Il gioco delle tre sedie

Se c’è qualcosa che Joseph Kosuth mi ha insegnato, tale cosa è il nulla.Fondamentalmente Kosuth non mi ha mai insegnato niente, e mai ha avuto l’intenzione di farlo. Penso che nemmeno mi conosca in vero.

Nel momento in cui qualcuno ti insegna qualcosa, appunto, si suppone esista un livello di conoscenze precedenti all’atto e un livello posteriore in cui le suddette conoscenze siano in quantità maggiore. Con Joseph, i miei due livelli conoscitivi sono perfettamente alla pari.

Bisogna dargli atto però di avere altamente incrementato il mio livello di coscienza sulla semantica artistica generale: egli è riuscito a dare una definizione tecnica del collegamento tra idea, svolgimento e prodotto finale della creazione.
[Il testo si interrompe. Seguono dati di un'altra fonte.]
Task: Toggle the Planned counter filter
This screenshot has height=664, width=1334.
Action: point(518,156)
Prendiamo un grande classico della musica internazionale, Yellow Submarine dei Beetles.
Non esiste band che non l’abbia coverata e, salvo rari casi, il risultato reinterpretativo è sempre stato molto fedele all’originale. Non molti però sono riusciti poi in seguito a scrivere dei pezzi dello stesso spessore.
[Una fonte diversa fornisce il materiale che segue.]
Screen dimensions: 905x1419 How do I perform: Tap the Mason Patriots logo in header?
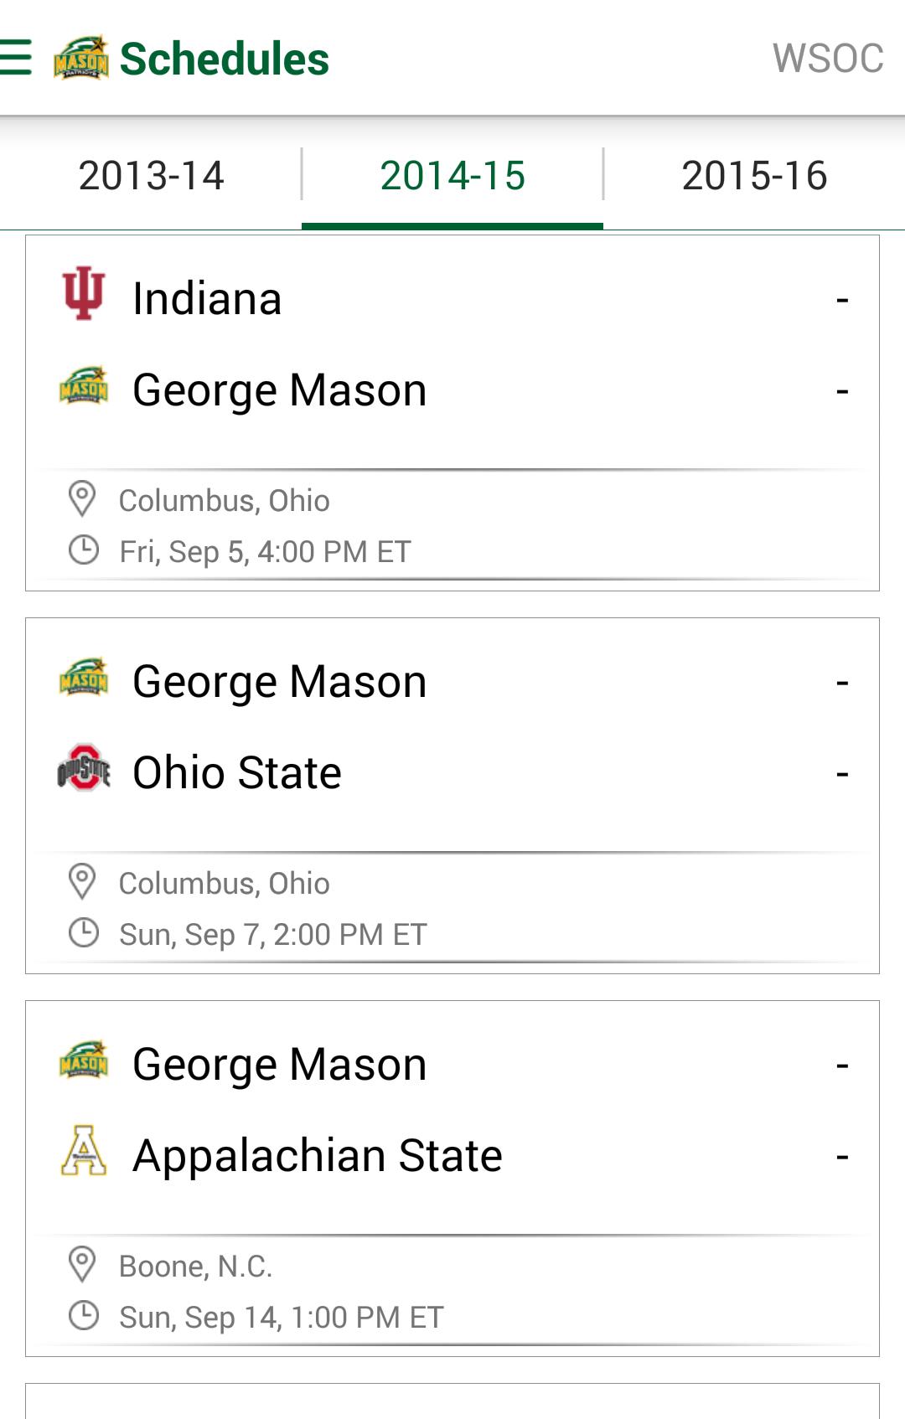(81, 58)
Il prodotto finale, nell’arte come nella realtà (vedi One and three chairs), ha un importanza relativa al processo creativo. Lui lo sa. Essa è solo un pezzo di legno con quattro gambe (meraviglioso peraltro il richiamo spontaneo e assolutamente non cercato al cavallo di Troia) che chiunque di noi, dopo un po’ di praticantato carpentieristico, può riuscire a produrre.
Il genio arriva con Platone. Lo spettacolo comunicativo si palesa nel momento in cui riuscite a definire il termine “sedia” e ricollegarlo istantaneamente a quel blocco di legno lavorato che altrimenti non avrebbe alcun senso.

Non vuole essere una lezione d’arte perché, come Kosuth (e verosimilmente ancora meno), non ho un granché da insegnare, bensì è uno schiaffo veloce per farvi ricollegare la triade, spesso sottintesa, tra idea-immagine-oggetto.
Cosa che Kosuth (quanta cacofonia) riesce a fare stupendamente.